Многие ухмылялись такому пафосу, но Свиягина это не заботило. В холдинге он установил драконовский порядок, за нарушение которого людей просто увольняли. Из-за этой щепетильности они лишились некоторых доходов – Владимир не давал согласия на сомнительные сделки. Бухаров пытался уговаривать, а когда понял, что бесполезно, просто молча принялся подсчитывать потерянную выгоду. Деньги получались огромные. Бухарову деньги были нужны, у него имелись свои планы на самостоятельный бизнес, огромные долги, и очень хотелось встать во главе холдинга. Как этого всего добиться, подсказал Илларионов, но методы он предоставил выбирать собеседнику. Бухаров в «тонких играх» чувствовал себя новичком – ему привычнее было «подставить» человека, обойти, разорить. В случае со Свиягиным это не прошло бы. Тот был зубром, поднявшимся еще в девяностые. Да и чутье у него оказалось почти звериное. Оставалось только одно – найти рычаг, невидимый глазу, и на него нажать.
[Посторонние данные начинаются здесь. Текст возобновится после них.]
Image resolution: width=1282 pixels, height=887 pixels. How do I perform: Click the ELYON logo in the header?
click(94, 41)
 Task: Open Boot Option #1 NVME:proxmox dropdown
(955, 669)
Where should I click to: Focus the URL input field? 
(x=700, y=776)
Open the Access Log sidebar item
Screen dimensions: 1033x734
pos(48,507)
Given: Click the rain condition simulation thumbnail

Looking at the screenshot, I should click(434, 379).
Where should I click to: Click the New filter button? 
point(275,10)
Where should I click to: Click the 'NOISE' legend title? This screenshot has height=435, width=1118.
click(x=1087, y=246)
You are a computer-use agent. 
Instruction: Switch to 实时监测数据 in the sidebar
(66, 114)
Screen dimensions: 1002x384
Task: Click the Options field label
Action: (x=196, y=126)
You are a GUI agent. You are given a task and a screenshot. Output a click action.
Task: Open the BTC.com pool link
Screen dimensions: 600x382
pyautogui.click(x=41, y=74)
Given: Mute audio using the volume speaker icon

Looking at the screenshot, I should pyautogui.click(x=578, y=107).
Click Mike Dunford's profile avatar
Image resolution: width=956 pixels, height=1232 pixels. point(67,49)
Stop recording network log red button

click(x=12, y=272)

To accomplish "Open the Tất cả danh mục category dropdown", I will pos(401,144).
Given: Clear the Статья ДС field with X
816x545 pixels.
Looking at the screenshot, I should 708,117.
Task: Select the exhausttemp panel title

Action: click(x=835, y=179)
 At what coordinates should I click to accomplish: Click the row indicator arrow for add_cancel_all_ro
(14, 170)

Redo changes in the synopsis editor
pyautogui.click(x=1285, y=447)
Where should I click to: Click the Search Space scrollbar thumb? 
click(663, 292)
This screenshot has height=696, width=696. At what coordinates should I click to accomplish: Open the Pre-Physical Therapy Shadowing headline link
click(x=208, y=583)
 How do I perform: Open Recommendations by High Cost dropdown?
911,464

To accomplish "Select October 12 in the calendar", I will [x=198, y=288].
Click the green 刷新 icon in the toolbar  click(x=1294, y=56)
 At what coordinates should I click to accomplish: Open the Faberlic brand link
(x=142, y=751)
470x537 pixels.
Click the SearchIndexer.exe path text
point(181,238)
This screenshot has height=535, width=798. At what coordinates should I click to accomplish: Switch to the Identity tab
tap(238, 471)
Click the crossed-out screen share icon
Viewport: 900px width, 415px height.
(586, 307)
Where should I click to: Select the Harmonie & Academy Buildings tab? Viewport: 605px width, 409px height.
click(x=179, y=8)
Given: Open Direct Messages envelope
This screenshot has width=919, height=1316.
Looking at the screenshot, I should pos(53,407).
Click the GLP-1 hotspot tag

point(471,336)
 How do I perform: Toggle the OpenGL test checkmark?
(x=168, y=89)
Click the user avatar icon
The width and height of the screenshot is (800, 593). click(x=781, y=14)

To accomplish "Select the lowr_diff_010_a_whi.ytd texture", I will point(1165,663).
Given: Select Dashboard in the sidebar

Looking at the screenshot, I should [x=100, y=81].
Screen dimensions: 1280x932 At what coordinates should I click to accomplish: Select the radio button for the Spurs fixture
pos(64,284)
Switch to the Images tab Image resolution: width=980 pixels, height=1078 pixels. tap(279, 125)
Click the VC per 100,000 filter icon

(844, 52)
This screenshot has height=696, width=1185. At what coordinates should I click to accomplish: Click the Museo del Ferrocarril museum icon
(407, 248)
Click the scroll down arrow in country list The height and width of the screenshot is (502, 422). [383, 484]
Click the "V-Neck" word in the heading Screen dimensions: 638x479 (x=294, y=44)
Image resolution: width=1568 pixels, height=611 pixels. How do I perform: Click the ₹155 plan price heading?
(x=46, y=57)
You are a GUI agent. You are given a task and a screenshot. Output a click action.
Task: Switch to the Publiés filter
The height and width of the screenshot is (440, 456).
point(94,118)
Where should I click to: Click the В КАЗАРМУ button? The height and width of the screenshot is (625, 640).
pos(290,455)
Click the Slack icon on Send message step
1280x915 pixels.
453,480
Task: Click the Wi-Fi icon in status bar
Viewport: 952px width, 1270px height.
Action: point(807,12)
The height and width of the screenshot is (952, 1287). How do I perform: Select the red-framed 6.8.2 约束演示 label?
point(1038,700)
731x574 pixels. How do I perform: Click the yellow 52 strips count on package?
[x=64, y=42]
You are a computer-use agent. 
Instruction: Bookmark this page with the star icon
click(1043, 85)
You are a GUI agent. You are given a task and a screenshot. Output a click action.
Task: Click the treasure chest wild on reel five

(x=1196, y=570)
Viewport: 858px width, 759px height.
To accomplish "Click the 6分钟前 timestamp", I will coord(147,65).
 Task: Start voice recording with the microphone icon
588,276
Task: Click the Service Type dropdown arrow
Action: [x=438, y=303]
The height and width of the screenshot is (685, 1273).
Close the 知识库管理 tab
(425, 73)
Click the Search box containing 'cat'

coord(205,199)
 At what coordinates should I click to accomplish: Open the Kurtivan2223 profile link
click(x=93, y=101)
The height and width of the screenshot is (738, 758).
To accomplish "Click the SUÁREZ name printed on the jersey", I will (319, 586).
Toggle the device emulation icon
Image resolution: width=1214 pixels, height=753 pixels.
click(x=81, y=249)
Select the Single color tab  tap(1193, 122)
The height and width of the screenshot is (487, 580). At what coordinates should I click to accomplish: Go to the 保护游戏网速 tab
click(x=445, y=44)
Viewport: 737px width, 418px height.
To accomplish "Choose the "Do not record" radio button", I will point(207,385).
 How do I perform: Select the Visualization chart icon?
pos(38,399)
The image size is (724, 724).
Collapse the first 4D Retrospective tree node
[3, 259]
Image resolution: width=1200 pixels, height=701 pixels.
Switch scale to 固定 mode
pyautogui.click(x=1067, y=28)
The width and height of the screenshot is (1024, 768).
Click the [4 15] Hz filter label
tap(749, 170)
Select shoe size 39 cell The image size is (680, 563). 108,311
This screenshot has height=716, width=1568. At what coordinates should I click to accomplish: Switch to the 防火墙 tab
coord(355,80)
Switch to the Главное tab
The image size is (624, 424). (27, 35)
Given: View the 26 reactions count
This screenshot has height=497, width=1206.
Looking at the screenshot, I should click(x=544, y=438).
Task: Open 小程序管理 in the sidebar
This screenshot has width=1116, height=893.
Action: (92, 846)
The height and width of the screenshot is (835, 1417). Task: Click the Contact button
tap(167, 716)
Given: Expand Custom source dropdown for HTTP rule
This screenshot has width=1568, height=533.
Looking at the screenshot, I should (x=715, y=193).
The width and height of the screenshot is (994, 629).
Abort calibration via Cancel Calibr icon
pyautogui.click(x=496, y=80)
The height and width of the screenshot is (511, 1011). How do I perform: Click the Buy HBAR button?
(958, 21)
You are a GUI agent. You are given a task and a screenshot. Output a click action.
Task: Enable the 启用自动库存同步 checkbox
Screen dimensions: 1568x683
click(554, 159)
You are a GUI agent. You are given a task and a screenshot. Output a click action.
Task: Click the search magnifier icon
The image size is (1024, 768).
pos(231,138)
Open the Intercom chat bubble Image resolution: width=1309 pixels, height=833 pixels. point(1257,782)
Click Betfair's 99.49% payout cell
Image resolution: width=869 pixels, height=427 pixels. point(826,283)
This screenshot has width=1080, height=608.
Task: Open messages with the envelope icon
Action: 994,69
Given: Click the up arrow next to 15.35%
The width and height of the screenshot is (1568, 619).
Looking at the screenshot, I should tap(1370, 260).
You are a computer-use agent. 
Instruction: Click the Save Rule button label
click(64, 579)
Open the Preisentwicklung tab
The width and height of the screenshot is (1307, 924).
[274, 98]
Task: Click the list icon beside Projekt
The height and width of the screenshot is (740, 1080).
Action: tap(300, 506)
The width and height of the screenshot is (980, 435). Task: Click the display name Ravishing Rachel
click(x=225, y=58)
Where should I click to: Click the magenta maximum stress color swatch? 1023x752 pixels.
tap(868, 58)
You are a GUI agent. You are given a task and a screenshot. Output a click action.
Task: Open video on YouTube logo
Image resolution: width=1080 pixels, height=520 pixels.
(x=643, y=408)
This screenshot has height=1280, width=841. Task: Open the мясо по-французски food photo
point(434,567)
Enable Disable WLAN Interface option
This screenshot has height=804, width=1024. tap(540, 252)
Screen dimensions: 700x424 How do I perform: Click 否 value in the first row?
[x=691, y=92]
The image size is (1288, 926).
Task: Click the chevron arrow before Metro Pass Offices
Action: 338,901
Появление Максима было на руку и Илларионову, и Бухарову. Молодого человека, явно чем-то озабоченного, два мэтра тут же посвятили в некоторые подробности. И если Бухаров еще как-то деликатничал, то Илларионов, уже не стеснявшийся Максима, все назвал своими именами:

– Вот, Макс, еще одно дело, вы сможете параллельно заниматься. Покопайте главу семьи, да и всех домашних тоже. Бизнес не трогайте пока – это к своим, бывшим налоговикам, съезжу, дай бог, помогут.

Максим хотел сказать о неудаче в деле, которое ему уже поручил Илларионов, но решил, что Бухаров – свидетель ненужный. И только когда Илларионов попрощался с собеседником, Круглов выложил историю с толстой директрисой. Максим боялся, что сейчас последует «разбор полетов», но Семен Петрович, всецело поглощенный темой, которую ему подбросил Бухаров, отреагировал довольно вяло:

– Ну, да, плохо! Ладно, завтра посмотрим, что можно по этой линии сделать.

Максим вздохнул с облегчением и, попрощавшись, помчался домой.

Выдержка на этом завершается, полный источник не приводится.